Count the lines in the items below that contain the string "image". Treat uppercase and lowercase letters as distinct, and give only the number.

:: Extracted entries

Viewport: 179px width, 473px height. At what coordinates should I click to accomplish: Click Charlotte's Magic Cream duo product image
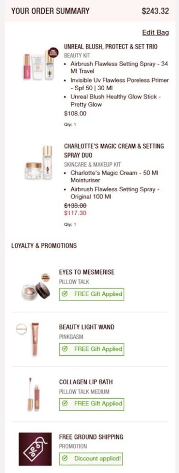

::::
:: Extracted entries

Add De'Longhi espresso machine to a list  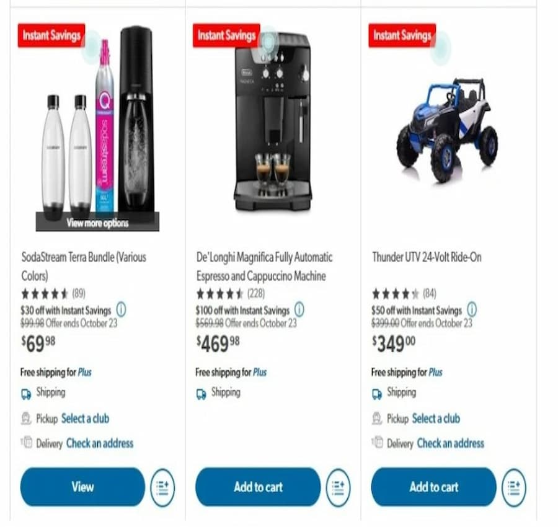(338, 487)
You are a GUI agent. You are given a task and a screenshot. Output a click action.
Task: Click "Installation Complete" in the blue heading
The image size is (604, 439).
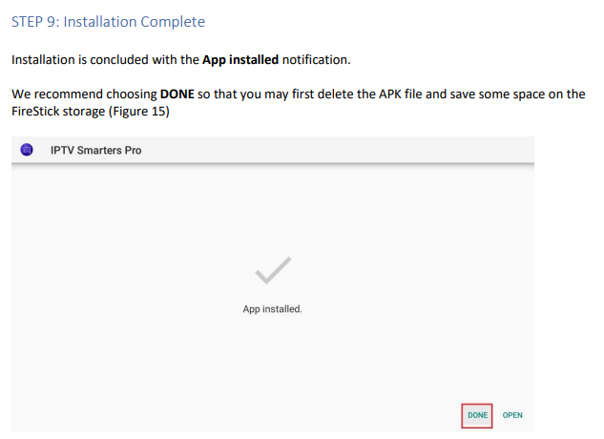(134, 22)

::::

▶ Answer for this exercise
2